● BRIEF
Please transcribe the listing below with every word intact.

● MATERIAL PROVIDED

#####

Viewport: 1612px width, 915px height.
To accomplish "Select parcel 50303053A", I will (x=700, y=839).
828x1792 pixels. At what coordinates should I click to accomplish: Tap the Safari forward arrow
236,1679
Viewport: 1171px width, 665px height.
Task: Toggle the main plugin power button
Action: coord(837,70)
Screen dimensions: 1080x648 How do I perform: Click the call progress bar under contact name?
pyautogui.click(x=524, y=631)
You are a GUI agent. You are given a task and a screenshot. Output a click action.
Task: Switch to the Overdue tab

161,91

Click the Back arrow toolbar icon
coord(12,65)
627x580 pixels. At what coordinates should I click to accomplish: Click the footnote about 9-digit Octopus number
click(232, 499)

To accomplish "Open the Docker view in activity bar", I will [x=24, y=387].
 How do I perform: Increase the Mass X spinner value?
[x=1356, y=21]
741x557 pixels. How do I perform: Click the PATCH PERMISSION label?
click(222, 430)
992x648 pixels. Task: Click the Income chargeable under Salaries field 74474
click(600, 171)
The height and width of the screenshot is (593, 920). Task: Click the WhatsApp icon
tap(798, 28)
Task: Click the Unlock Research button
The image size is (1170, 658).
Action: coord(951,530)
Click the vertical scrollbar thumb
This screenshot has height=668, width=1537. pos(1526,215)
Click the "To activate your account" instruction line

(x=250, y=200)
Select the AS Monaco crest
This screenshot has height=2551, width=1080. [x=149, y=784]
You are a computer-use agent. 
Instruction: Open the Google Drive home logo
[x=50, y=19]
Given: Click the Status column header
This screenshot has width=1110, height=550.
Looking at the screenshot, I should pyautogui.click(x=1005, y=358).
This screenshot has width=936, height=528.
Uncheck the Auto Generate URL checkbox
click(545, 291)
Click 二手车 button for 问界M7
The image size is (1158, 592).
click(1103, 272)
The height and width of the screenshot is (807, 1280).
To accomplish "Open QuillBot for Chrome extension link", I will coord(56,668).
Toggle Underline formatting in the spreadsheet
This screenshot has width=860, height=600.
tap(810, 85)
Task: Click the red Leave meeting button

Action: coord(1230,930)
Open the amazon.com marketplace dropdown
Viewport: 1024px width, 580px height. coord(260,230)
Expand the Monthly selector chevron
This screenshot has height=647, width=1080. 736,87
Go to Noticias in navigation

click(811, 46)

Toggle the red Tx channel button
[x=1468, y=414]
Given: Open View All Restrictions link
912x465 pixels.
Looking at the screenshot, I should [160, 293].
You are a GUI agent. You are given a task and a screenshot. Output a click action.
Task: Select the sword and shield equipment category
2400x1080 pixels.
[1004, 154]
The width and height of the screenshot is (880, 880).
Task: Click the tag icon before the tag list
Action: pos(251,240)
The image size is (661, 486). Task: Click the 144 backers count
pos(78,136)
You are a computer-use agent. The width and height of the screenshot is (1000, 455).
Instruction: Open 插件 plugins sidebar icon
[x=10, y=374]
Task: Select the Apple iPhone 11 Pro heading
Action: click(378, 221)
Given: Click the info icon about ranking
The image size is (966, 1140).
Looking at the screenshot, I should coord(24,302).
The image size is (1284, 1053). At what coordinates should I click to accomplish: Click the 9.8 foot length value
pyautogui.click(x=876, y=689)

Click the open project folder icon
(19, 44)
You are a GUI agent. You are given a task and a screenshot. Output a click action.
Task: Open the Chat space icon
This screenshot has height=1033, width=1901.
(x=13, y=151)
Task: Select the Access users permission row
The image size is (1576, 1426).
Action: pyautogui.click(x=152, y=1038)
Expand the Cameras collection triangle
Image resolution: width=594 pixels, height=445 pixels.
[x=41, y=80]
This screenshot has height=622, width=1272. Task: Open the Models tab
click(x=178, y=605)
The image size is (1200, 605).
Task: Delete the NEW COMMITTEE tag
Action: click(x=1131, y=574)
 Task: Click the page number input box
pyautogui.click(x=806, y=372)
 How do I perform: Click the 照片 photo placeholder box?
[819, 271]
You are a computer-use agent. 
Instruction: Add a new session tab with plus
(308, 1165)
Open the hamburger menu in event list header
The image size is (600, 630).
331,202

#####

● SOLUTION TO THE EXERCISE
Viewport: 1612px width, 915px height.
To accomplish "Select parcel 50303053A", I will (x=700, y=839).
828x1792 pixels. At what coordinates should I click to accomplish: Tap the Safari forward arrow
236,1679
Viewport: 1171px width, 665px height.
Task: Toggle the main plugin power button
Action: coord(837,70)
Screen dimensions: 1080x648 How do I perform: Click the call progress bar under contact name?
pyautogui.click(x=524, y=631)
You are a GUI agent. You are given a task and a screenshot. Output a click action.
Task: Switch to the Overdue tab

161,91

Click the Back arrow toolbar icon
coord(12,65)
627x580 pixels. At what coordinates should I click to accomplish: Click the footnote about 9-digit Octopus number
click(232, 499)

To accomplish "Open the Docker view in activity bar", I will [x=24, y=387].
 How do I perform: Increase the Mass X spinner value?
[x=1356, y=21]
741x557 pixels. How do I perform: Click the PATCH PERMISSION label?
click(222, 430)
992x648 pixels. Task: Click the Income chargeable under Salaries field 74474
click(600, 171)
The height and width of the screenshot is (593, 920). Task: Click the WhatsApp icon
tap(798, 28)
Task: Click the Unlock Research button
The image size is (1170, 658).
Action: coord(951,530)
Click the vertical scrollbar thumb
This screenshot has height=668, width=1537. pos(1526,215)
Click the "To activate your account" instruction line

(x=250, y=200)
Select the AS Monaco crest
This screenshot has height=2551, width=1080. [x=149, y=784]
You are a computer-use agent. 
Instruction: Open the Google Drive home logo
[x=50, y=19]
Given: Click the Status column header
This screenshot has width=1110, height=550.
Looking at the screenshot, I should pyautogui.click(x=1005, y=358).
This screenshot has width=936, height=528.
Uncheck the Auto Generate URL checkbox
click(545, 291)
Click 二手车 button for 问界M7
The image size is (1158, 592).
click(1103, 272)
The height and width of the screenshot is (807, 1280).
To accomplish "Open QuillBot for Chrome extension link", I will coord(56,668).
Toggle Underline formatting in the spreadsheet
This screenshot has width=860, height=600.
tap(810, 85)
Task: Click the red Leave meeting button

Action: coord(1230,930)
Open the amazon.com marketplace dropdown
Viewport: 1024px width, 580px height. coord(260,230)
Expand the Monthly selector chevron
This screenshot has height=647, width=1080. 736,87
Go to Noticias in navigation

click(811, 46)

Toggle the red Tx channel button
[x=1468, y=414]
Given: Open View All Restrictions link
912x465 pixels.
Looking at the screenshot, I should [160, 293].
You are a GUI agent. You are given a task and a screenshot. Output a click action.
Task: Select the sword and shield equipment category
2400x1080 pixels.
[1004, 154]
The width and height of the screenshot is (880, 880).
Task: Click the tag icon before the tag list
Action: pos(251,240)
The image size is (661, 486). Task: Click the 144 backers count
pos(78,136)
You are a computer-use agent. The width and height of the screenshot is (1000, 455).
Instruction: Open 插件 plugins sidebar icon
[x=10, y=374]
Task: Select the Apple iPhone 11 Pro heading
Action: click(378, 221)
Given: Click the info icon about ranking
The image size is (966, 1140).
Looking at the screenshot, I should coord(24,302).
The image size is (1284, 1053). At what coordinates should I click to accomplish: Click the 9.8 foot length value
pyautogui.click(x=876, y=689)

Click the open project folder icon
(19, 44)
You are a GUI agent. You are given a task and a screenshot. Output a click action.
Task: Open the Chat space icon
This screenshot has height=1033, width=1901.
(x=13, y=151)
Task: Select the Access users permission row
The image size is (1576, 1426).
Action: pyautogui.click(x=152, y=1038)
Expand the Cameras collection triangle
Image resolution: width=594 pixels, height=445 pixels.
[x=41, y=80]
This screenshot has height=622, width=1272. Task: Open the Models tab
click(x=178, y=605)
The image size is (1200, 605).
Task: Delete the NEW COMMITTEE tag
Action: click(x=1131, y=574)
 Task: Click the page number input box
pyautogui.click(x=806, y=372)
 How do I perform: Click the 照片 photo placeholder box?
[819, 271]
You are a computer-use agent. 
Instruction: Add a new session tab with plus
(308, 1165)
Open the hamburger menu in event list header
The image size is (600, 630).
331,202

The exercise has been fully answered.